Copy out the lines of the records below, and only those lines, from the one with "The height and width of the screenshot is (522, 1063)." through the one with "Given: Click the Конец end frame field", exactly as they appear.

++++

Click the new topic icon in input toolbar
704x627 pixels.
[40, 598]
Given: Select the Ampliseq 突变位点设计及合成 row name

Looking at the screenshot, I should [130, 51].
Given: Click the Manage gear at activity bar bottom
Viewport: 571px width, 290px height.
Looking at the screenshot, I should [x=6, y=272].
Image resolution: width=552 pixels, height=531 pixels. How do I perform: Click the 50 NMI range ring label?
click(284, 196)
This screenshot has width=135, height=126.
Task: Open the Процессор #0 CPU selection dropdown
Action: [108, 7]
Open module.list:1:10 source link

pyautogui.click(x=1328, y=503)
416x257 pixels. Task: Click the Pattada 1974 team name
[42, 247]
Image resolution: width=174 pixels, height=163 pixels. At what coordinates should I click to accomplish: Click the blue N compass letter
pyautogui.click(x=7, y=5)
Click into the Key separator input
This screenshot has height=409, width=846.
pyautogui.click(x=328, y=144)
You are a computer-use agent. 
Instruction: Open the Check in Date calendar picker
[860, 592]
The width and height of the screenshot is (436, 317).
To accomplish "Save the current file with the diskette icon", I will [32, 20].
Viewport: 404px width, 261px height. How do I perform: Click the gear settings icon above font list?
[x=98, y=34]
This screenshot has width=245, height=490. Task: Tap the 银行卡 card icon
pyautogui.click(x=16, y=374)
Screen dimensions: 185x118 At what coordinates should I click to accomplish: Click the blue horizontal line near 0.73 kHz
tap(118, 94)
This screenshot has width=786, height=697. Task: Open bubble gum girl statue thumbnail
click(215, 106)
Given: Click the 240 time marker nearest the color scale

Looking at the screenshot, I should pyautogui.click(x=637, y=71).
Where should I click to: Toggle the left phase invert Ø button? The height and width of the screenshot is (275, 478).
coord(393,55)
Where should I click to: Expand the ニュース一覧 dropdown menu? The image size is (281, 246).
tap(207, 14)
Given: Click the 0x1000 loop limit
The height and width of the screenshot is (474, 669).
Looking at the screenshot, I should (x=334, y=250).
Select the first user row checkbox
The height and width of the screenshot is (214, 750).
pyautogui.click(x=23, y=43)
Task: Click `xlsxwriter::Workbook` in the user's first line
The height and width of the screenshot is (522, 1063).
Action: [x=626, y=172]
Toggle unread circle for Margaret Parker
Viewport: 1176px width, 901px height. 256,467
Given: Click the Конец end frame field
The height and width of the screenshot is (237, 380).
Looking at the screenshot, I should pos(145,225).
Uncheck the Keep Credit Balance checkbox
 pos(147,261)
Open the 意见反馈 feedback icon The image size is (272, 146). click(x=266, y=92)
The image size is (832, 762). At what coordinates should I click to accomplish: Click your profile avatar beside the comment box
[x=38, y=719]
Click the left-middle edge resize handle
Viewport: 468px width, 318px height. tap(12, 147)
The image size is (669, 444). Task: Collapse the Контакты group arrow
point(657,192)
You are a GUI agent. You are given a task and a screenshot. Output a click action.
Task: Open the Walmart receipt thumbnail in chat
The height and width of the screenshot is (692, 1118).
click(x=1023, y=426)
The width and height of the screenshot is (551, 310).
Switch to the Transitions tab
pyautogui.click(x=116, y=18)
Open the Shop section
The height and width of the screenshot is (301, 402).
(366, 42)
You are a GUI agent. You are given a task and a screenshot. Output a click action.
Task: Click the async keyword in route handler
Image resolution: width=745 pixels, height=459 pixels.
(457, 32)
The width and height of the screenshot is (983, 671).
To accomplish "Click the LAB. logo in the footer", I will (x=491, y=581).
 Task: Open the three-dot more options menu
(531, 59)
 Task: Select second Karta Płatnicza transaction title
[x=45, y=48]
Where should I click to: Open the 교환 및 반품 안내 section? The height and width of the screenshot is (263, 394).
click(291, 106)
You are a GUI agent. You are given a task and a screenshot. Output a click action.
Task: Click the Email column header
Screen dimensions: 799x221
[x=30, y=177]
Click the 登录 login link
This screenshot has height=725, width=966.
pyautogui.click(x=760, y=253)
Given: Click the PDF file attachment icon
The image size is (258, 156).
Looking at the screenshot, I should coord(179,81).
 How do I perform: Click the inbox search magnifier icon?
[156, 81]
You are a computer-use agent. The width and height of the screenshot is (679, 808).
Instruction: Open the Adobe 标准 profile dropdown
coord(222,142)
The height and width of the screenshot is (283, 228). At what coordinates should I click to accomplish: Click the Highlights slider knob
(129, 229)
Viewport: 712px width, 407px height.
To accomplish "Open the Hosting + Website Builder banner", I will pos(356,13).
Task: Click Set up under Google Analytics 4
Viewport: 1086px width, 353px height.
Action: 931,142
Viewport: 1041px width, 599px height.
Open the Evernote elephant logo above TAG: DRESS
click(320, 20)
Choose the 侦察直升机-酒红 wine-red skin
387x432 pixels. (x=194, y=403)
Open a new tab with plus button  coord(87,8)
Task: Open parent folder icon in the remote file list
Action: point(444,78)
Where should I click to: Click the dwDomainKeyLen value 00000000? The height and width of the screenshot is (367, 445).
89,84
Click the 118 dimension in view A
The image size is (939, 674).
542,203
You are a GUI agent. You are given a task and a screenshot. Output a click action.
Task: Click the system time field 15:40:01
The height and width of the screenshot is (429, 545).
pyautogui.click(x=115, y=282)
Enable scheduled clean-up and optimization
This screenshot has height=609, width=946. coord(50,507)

++++

__ANSWER SECTION__.
The height and width of the screenshot is (522, 1063).
Action: [x=626, y=172]
Toggle unread circle for Margaret Parker
Viewport: 1176px width, 901px height. 256,467
Given: Click the Конец end frame field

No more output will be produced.